What you have to do. Copy out all the lines in the records that include the word "Pleno".

[Provided records]

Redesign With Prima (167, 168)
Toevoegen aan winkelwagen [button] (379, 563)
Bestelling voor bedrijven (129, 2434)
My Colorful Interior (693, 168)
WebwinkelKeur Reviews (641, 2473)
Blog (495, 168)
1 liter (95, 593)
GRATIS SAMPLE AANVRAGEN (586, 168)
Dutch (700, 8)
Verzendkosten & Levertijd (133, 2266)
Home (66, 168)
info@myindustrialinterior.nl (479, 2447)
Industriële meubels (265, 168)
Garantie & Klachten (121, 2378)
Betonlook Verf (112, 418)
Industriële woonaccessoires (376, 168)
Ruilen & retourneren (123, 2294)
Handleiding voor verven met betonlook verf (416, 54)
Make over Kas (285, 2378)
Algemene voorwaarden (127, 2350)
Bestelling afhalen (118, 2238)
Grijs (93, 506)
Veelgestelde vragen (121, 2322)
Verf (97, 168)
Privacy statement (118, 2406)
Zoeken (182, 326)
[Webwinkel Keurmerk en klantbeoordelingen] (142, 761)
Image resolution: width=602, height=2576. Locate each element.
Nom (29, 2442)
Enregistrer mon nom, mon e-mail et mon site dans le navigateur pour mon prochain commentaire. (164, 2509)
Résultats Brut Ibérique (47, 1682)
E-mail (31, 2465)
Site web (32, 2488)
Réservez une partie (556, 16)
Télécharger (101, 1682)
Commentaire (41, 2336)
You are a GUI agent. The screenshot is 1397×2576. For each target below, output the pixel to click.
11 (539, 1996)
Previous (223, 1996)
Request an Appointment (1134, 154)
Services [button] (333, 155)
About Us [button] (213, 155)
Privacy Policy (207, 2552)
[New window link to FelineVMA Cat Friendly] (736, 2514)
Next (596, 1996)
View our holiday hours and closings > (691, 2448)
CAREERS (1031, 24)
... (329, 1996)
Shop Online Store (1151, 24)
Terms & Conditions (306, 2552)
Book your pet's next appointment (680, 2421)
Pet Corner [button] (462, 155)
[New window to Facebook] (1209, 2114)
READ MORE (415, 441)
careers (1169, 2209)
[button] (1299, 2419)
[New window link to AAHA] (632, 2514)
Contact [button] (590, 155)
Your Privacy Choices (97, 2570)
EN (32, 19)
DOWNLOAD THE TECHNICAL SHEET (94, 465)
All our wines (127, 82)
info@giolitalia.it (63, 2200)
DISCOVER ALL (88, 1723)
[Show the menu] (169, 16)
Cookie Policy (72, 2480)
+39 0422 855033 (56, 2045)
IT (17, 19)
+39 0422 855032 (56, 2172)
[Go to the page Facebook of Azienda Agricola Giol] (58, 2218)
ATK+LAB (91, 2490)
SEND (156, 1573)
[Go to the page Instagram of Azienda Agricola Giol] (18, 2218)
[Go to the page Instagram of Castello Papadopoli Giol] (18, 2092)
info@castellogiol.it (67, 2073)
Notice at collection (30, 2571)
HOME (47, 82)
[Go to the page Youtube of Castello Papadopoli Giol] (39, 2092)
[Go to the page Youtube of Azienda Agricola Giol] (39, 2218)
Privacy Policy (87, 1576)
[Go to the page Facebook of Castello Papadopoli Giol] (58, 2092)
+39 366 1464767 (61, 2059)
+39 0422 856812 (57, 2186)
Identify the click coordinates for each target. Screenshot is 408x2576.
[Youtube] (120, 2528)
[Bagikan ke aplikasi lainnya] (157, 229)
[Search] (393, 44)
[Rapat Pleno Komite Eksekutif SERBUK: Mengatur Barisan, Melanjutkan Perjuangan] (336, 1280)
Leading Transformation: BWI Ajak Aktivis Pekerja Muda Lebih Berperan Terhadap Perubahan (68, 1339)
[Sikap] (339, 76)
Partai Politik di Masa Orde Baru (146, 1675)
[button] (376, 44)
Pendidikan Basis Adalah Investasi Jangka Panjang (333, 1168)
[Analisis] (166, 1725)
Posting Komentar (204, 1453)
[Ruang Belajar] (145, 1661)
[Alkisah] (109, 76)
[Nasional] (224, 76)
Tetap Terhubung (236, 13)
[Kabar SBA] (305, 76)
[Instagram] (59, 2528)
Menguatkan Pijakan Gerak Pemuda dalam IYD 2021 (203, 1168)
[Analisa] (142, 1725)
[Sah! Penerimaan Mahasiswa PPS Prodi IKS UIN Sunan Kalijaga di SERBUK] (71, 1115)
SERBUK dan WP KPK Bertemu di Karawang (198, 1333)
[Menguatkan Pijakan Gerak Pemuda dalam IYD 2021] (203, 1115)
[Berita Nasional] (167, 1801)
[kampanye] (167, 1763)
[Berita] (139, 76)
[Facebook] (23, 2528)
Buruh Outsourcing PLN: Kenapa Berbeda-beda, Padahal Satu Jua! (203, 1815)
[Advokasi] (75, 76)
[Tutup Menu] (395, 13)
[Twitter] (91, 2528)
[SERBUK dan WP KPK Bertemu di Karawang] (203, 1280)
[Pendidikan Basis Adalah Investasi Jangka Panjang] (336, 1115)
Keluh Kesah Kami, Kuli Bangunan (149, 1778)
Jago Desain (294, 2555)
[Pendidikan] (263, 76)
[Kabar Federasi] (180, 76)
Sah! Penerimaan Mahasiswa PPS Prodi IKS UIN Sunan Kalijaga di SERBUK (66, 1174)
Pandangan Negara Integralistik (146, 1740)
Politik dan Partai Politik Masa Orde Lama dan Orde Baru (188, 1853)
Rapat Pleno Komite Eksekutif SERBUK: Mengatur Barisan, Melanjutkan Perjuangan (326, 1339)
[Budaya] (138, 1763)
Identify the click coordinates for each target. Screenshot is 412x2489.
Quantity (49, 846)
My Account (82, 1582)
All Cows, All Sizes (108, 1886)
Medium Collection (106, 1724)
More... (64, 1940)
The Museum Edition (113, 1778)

[/Provided records]

Written response.
[Rapat Pleno Komite Eksekutif SERBUK: Mengatur Barisan, Melanjutkan Perjuangan] (336, 1280)
Rapat Pleno Komite Eksekutif SERBUK: Mengatur Barisan, Melanjutkan Perjuangan (326, 1339)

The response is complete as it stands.